Spatial autocorrelation

Recent studies on texture perception, especially those using texture synthesis, have demonstrated the importance of the relationship between local orientation signals for the perception and discrimination of natural textures18,19,20,28. These findings are consistent with our results. However together with our previous data15, the present results suggest that the visual system is primarily sensitive to a specific relationship among orientation signals, i.e., co-circularity, and that it represents the relationship in an opponent manner, i.e., in terms of acute vs. obtuse angles.
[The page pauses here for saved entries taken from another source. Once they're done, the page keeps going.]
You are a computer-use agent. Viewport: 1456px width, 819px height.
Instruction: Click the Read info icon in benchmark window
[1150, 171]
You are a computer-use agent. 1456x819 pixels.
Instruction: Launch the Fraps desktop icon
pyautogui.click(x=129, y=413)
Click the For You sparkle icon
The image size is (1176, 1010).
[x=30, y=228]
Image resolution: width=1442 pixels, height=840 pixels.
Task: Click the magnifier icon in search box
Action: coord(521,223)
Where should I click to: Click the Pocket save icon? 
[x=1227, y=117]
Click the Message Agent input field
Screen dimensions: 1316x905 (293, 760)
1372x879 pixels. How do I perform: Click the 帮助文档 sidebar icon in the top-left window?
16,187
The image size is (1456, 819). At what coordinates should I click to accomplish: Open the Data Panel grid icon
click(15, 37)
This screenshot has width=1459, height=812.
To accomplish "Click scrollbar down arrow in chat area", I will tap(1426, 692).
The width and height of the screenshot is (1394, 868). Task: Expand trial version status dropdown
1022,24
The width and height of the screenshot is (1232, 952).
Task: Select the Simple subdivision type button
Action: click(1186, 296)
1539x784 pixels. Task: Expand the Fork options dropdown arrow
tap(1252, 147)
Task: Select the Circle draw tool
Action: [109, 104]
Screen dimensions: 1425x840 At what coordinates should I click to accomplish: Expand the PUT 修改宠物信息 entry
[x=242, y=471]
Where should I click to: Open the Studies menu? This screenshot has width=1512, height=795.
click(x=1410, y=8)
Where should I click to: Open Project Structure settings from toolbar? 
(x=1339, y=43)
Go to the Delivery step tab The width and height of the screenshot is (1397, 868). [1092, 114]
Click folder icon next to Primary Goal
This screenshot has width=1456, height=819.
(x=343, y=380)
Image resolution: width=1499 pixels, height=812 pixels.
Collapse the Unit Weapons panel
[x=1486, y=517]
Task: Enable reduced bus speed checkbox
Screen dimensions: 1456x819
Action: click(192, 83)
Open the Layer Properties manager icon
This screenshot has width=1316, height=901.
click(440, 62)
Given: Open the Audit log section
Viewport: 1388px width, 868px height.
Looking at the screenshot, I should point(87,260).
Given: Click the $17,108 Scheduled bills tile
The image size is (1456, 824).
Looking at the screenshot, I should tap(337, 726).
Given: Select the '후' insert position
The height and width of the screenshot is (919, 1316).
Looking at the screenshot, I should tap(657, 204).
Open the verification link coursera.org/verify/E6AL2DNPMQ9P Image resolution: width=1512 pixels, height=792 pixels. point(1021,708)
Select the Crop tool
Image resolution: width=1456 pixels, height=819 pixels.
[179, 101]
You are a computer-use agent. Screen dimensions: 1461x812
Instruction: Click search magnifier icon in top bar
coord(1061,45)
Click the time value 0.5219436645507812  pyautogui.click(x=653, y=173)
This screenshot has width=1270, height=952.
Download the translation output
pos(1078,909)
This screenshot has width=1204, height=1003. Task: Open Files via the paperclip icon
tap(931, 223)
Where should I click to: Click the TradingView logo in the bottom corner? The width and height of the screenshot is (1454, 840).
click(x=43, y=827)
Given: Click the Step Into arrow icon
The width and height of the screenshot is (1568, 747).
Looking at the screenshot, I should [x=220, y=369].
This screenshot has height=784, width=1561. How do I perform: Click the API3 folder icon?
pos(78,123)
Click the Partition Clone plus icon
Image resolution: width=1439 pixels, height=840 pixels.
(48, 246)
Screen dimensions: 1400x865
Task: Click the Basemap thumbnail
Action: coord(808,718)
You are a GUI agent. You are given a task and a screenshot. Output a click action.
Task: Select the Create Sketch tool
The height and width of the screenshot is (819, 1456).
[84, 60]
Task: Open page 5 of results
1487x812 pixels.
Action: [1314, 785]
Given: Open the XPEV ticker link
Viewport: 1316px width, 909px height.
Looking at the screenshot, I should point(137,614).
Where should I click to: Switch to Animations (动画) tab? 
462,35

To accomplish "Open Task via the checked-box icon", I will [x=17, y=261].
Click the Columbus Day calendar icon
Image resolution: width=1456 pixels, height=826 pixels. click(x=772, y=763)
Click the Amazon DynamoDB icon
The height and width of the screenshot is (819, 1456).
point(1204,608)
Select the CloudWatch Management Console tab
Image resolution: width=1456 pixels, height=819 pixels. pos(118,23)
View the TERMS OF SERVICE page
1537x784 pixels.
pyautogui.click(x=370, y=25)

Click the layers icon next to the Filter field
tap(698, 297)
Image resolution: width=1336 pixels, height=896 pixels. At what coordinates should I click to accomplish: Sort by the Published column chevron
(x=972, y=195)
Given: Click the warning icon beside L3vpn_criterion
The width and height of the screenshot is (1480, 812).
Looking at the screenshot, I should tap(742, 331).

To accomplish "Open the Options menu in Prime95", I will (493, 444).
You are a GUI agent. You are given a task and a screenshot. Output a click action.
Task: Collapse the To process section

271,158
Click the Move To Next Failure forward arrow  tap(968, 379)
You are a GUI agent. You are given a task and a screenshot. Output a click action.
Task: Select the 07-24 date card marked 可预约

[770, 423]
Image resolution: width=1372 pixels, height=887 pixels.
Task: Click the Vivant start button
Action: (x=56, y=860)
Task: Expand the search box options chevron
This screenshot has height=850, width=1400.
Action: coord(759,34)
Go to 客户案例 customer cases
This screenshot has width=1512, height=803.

In turn this supports the idea that the visual system represents higher order orientation statistics via a compact code, in this case co-circularity with acute-obtuse polarity.

Contours versus textures

Mounting evidence suggests that contours and textures are processed by different mechanisms (reviewed by Gheorghiu, Kingdom and Petkov)29. Part of this evidence concerns the putative role of neurons in the visual cortex that possess surrounds that nonlinearly inhibit the responses from their classical-receptive-field centres. Such neurons exhibit what has been termed “iso-orientation surround suppression”, or IOSS, meaning that the neuron’s response to an oriented line positioned within its classical receptive field is suppressed by similar orientations placed outside of it30,31,32,33,34,35. Models of such neurons have shown that they are sensitive to the contours but not textures in images of natural scenes, leading to their being labeled as “de-texturizers”29. Our textures composed of obtuse-angle pairs resemble an array of contours, whereas those composed of acute-angle pairs appear more texture-like. It is therefore possible that in our textures containing both acute and obtuse-angle pairs, the acute-angle pairs suppress the perception of the obtuse-angle pairs via IOSS (and see Kingdom and Prins)36. In other words the co-circularity opponency revealed in the present study might be partly mediated by IOSS. It will therefore be interesting to model the responses of IOSS neurons to our textures to determine how much of our results might be thus explained.